#### PROBLEM TO SOLVE
Reproduce exactly the line that includes "The width and" and all lines after it, ending with the last line of the data.

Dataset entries
*****

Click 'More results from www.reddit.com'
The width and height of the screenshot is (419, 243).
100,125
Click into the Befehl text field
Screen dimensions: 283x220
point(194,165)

*****

#### ANSWER SPACE
The width and height of the screenshot is (419, 243).
100,125
Click into the Befehl text field
Screen dimensions: 283x220
point(194,165)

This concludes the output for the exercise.